The present allowance, since it is not costs in the ordinary sense, is not within the field of costs legislation covered by R.S. §§ 823, 824. That the particular mode of enforcing the right provided by the state statute -- i.e., by taxing the allowance as costs -- is not available to the federal courts under R.S. §§ 823, 824, does not preclude the recovery. Since the right exists, the federal courts may follow their own appropriate procedure for its enforcement by including the amount of the fee in the judgment. R.S. § 914. Compare Mexican Central Ry. v. Pinkney, 149 U. S. 194; Indianapolis & St. Louis R. Co. v. Horst, 93 U. S. 291; Manitowoc Malting Co. v. Fuechtwanger, 196 F. 506; Boatmen's Bank v. Trower Bros. Co., 181 F. 804.
It is said that the fee customarily allowed in Nebraska is not less than 10% of the amount involved, O'Shea v. North American Hotel Co., 111 Neb. 582; Wirtele v. Grand Lodge, 111 Neb. 302; Central Nebraska Millwork Co. v. Olson & Johnson Co., 111 Neb. 396, and that, as directed by the statute, an additional fee should be allowed here for the appeal in the circuit court of appeals and to this Court. The district court, in allowing $3,000, apparently assumed that the full amount of the bond, $30,000, was involved. In a technical sense, this was true, since the defendant, by its pleading put in issue the right to recover the whole amount. But, in point of substance, the only defense was directed to the $5,000 by which the amount of the bond exceeded one-half the bank's authorized capital. For the purpose of fixing a reasonable sum, regard should be had for the amount substantially involved.

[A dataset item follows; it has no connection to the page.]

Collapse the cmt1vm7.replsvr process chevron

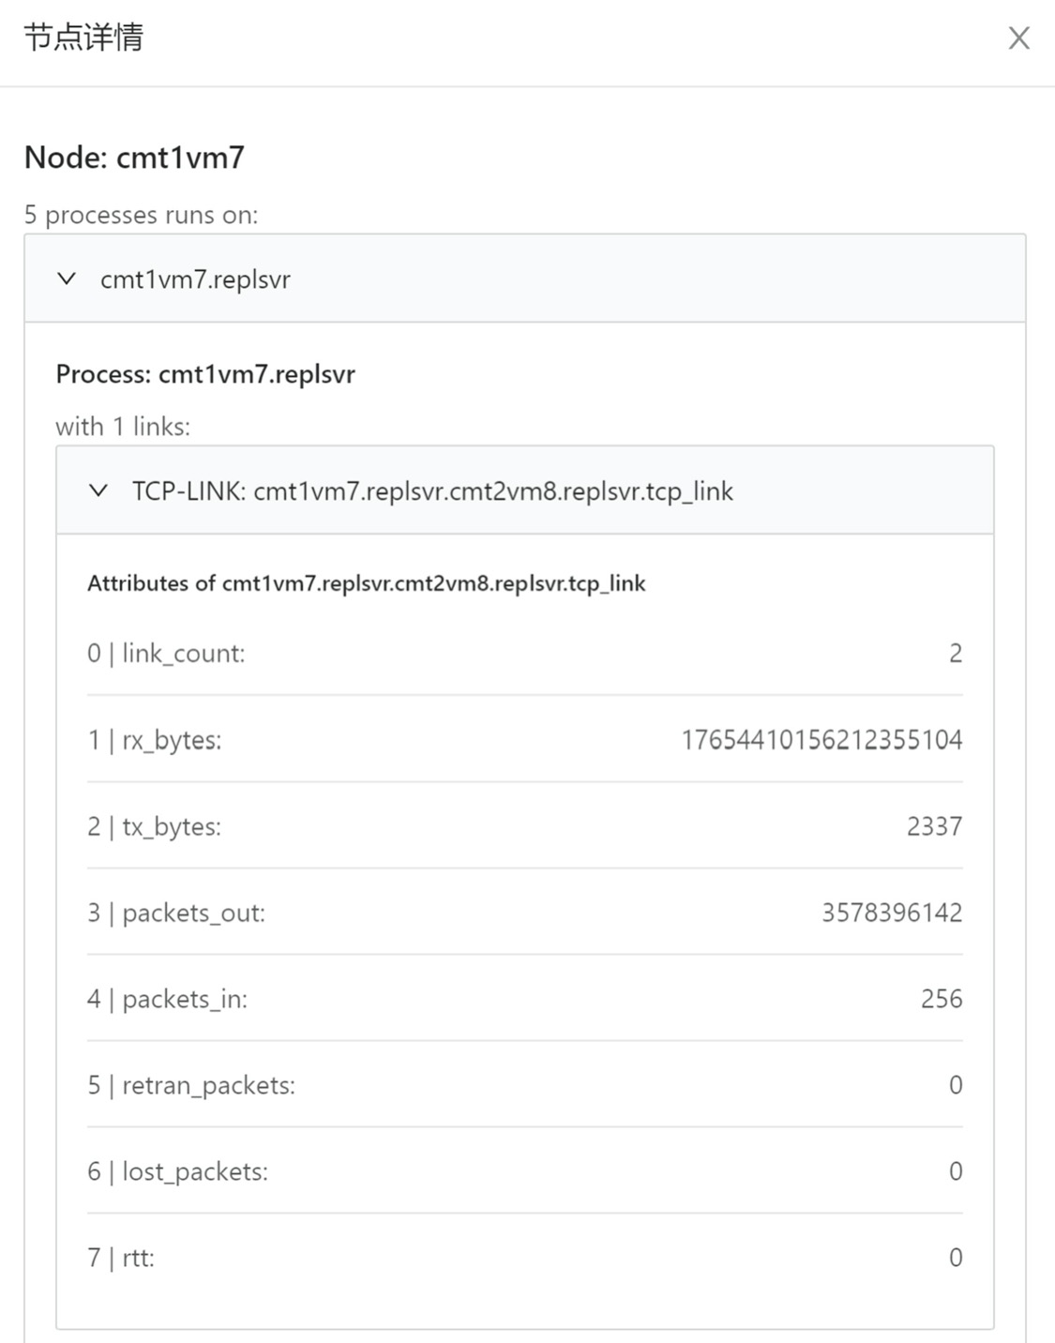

For that reason, we think that the fee to be allowed in all courts should not exceed $2,000. The judgment of the circuit court of appeals will be reversed, and the cause
remanded with directions to reinstate so much of the district court's judgment as awarded to petitioner the amount of the bond with interest, aggregating $33,492.50; interest on that amount at the rate of 7 percent will be allowed from September 22, 1925, the date of the district court's judgment, and the sum of $2,000, without interest, will be allowed as an attorney's fee.
Neb.Comp.Stat. (1922) § 6193:
". . . The treasurer shall not have on deposit in any bank at any time more than the maximum amount of the bond given by said bank in cases where the bank gives a guaranty bond, nor in any bank giving a personal bond more than one-half of the amount of the bond of such bank, and the amount so on deposit at any time with any such bank shall not in either case exceed fifty percent of the paid-up capital stock of such bank. . . ."
Neb.Comp.Stat. (1922) § 7811:
"In all cases where the beneficiary, or other person entitled thereto, brings an action at law upon any policy of life, accident, liability, sickness, guaranty, fidelity, or other insurance of a similar nature, or upon any certificate issued by a fraternal beneficiary association, against any company, person or association doing business in this state, the court, upon rendering judgment against such company, person or association, shall allow the plaintiff a reasonable sum as an attorney's fee in addition to the amount of his recovery, to be taxed as part of the costs, and if such cause is appealed, the appellate court shall likewise allow a reasonable sum as an attorney's fee for the appellate proceedings."